#### [SOURCE PASSAGE]
## begin

So still, the retail market is very, very huge as 70% population still are in villages into the India and they are migrating into the cities. So when they purchase one BHK, two BHK, max three BHK apartment, then definitely, it’s not the — if we talk about the commercial aspects, it is not fit with the modular things because it will go to the higher for that particular segment. So that goes with the trade segment only with the carpenters, with the plumbers or with the electricians like of interior done, not like everything is ready-made. So still, it is a long journey for the India, as if we talk about the IKEA. IKEA has came into India since 2015. So it is almost nine, 10 years to that, but not much volume they have taken yet.

## end

#### [DATA SECTION]
## begin

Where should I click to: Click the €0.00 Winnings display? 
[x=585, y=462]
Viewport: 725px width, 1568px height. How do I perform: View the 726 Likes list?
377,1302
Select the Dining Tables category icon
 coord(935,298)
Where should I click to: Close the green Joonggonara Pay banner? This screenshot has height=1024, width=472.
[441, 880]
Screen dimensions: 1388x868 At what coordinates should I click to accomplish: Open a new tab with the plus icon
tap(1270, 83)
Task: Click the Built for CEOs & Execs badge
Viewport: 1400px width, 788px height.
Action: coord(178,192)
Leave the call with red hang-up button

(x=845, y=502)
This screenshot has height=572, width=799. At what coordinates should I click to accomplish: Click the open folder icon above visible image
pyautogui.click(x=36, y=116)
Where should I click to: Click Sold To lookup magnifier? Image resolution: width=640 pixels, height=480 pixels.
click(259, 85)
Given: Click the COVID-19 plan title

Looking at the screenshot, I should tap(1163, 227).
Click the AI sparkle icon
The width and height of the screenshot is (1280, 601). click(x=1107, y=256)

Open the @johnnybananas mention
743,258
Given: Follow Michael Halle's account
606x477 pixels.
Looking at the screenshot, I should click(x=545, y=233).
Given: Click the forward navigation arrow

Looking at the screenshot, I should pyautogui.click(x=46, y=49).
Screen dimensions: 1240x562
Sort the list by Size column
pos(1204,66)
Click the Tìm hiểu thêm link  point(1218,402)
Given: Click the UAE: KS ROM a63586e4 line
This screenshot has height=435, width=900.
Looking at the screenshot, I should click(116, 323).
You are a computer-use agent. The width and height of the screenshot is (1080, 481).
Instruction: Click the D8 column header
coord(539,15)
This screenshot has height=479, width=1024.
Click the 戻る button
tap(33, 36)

## end

#### [JOBS]
**1.** Summarize the excerpt on India's furniture market in two sentences.
**2.** List every line of the entries that contains the string "what", treating uppercase and lowercase as different.
The excerpt on India's furniture market and the entries have nothing to do with each other.

#### [TASK SOLUTIONS]
**1.** India's retail market remains huge because 70% of the population still lives in villages and is migrating to cities, but modular products cost too much for buyers of one- to three-BHK apartments, so that segment relies on carpenters, plumbers and electricians instead of ready-made items. It is still a long journey for India, since IKEA, present in the country since 2015, has not yet taken much volume.

**2.**
Screen dimensions: 1388x868 At what coordinates should I click to accomplish: Open a new tab with the plus icon
This screenshot has height=572, width=799. At what coordinates should I click to accomplish: Click the open folder icon above visible image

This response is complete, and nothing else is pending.